The helium extraction plant, being built on a tract across the road from the old plant, will not only extract helium but will also act as a complete replacement of the old extraction plant. However, Panhandle is not required to install or to bear the cost of any new facilities as all new equipment will be constructed by National Helium.
Panhandle, pursuant to a contract with National Helium, will deliver 850,000 Mcf of natural gas daily to the helium extraction plant. After delivery, the gas goes through an extraction process which entails the temporary "stripping" or removal of virtually all of the other components of the stream, leaving a residue mixture containing the helium and other inerts. This process involves the refrigeration of the gas, thereby liquefying certain of its components. At the conclusion of this step, National Helium will retain the helium gas mixture and a portion of the liquefied hydrocarbons. The balance is then restored to the mainline gas stream, which, less the shrinkage volume retained by National Helium, is returned to Panhandle for transmission and sale. The operation will remove 17,000 Mcf which together with the 1000 Mcf used as fuel will constitute a shrinkage of 18,000 Mcf per day. These shrinkage volumes will consist of approximately 5840 Mcf of helium, 1000 Mcf of fuel gas, 830 Mcf of purge stream which is principally nitrogen, and 10,330 Mcf of higher hydrocarbons.
The present controversy originated with Panhandle, pursuant to § 7(c) of the Natural Gas Act, applying for a certificate of public convenience and necessity authorizing the transportation of natural gas for sale to National Helium for use as fuel in the helium extraction process. The certificate being sought pertained only to the 1000 Mcf of gas per day, nothing more. There was no objection to petitioner's application and the certificate was granted. However, during the hearing, the Commission's staff contended that the certificate should be conditioned by requiring Panhandle to also apply for a certificate of public convenience and necessity encompassing the remaining 17,000 Mcf which would be removed each day in the extraction process.
In reply, Panhandle asserted that the Federal Power Commission had no jurisdiction over this gas by virtue of § 11 of the Helium Act Amendments of 1960 which provides:
"The provisions of the Natural Gas Act of June 21, 1938, as amended, shall not be applicable to the sale, extraction, processing, transportation, or storage of helium either prior to or subsequent to the separation of such helium from the natural gas with which it is commingled, whether or not the provisions of such Act apply to such natural gas, and in determining the rates of a natural gas company * * *."
The Commission's staff, however, relying in part on legislative history, contended that even though the Commission had no authority over helium itself, it retained jurisdiction over natural gas containing helium. To support this contention, staff cited, among other things, a statement found in S. Report No. 1814, 86th Cong., 2d Sess., p. 5, U.S.Code Cong. & Admin. News 1960, p. 3599.
"Section 11 covers the jurisdiction of the Federal Power Commission in this area. The section makes it clear that the Federal Power Commission retains its jurisdiction over natural gas containing helium but has no jurisdiction over helium itself."

-- TASK REQUIREMENTS --
• a. In the text on helium extraction, how much natural gas will Panhandle deliver to the extraction plant each day?
• b. Using the helium extraction text, explain why Panhandle claimed that the Federal Power Commission had no jurisdiction over the gas removed in the extraction process.
• c. Continue the helium extraction text from the point where it stops.

-- DATA PROVIDED --
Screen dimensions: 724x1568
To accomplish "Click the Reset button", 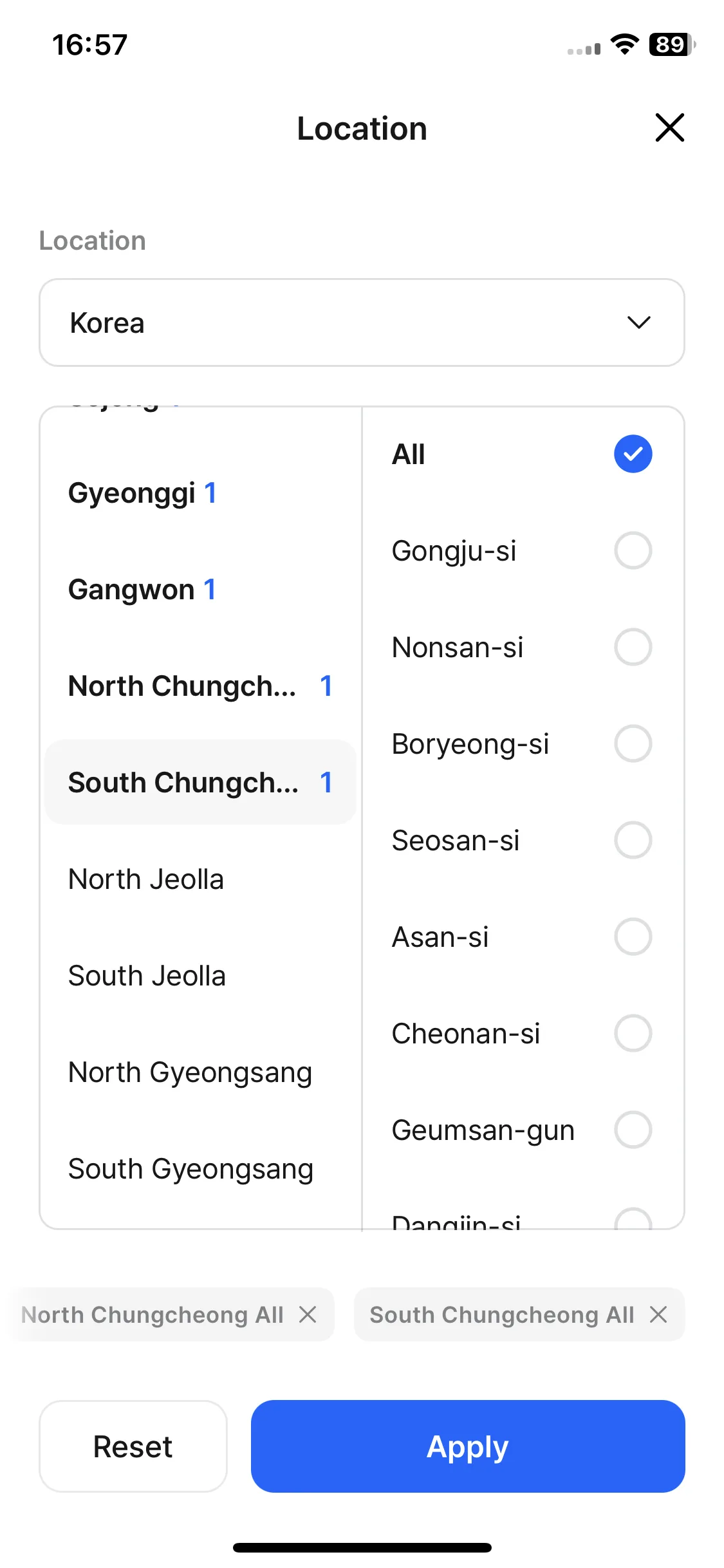I will 133,1446.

-- RESPONSES TO THE TASKS --
• a. Panhandle will deliver 850,000 Mcf of natural gas daily.

• b. Panhandle relied on § 11 of the Helium Act Amendments of 1960. That section says the Natural Gas Act does not apply to the sale, extraction, processing, transportation, or storage of helium, whether before or after the helium is separated from the natural gas it is mixed with.

• c.
The hearing examiner concluded not only that § 11 raised a question as to the Commission's jurisdiction but also that the staff's contention was unreasonable in the following respect.
"Prior to the extraction process and so long as the shrinkage volumes of natural gas are a part of the main stream it is the main stream of natural gas which Panhandle is delivering and it is unrealistic to speak of Panhandle's transportation of shrinkage volumes of gas." Upon review before the Commission, the order was modified to the extent of requiring Panhandle to obtain a certificate for the transportation of shrinkage volumes.
"The examiner's position, carried to the extreme, would mean that the Commission has no jurisdiction over the transportation of `shrinkage' volumes, which contain helium destined to be extracted, from the time the gas is first produced until the helium is extracted; that Commission jurisdiction would not attach until the tailgate of the extraction plant. This is obvious error."
Panhandle sought a rehearing which the Commission denied and then filed a petition to review the Commission's order in the Tenth Circuit Court of Appeals where the court ordered a transfer of the case to this court.3
I.
The first issue of this controversy concerns the effect of § 11 of the Helium Act Amendments upon the Commission's jurisdiction over natural gas containing helium. In interpreting and construing the Natural Gas Act with the Helium Act, the court must, as with any legislation affecting one particular area, attempt to reconcile the acts, if possible, so as to produce a "symmetrical whole." F. P. C. v. Panhandle Eastern Pipe Line Co., 337 U.S. 498, 69 S. Ct. 1251, 93 L. Ed. 1499 (1949). The courts are also required to give these provisions a scope reasonably necessary to permit the Federal Power Commission to perform its tasks as intended by the legislation. Public Service Commission of State of New York v. F. P. C., 117 U.S. App.D.C. 195, 327 F.2d 893 (D.C. Cir. 1964).
Section 11, as originally introduced, provided:
"The provisions of the Natural Gas Act * * * shall not be applicable to the sale, extraction, processing, transportation, or storage of helium prior to or subsequent to its separation from the natural gas with which it is commingled. * * *" (Emphasis added).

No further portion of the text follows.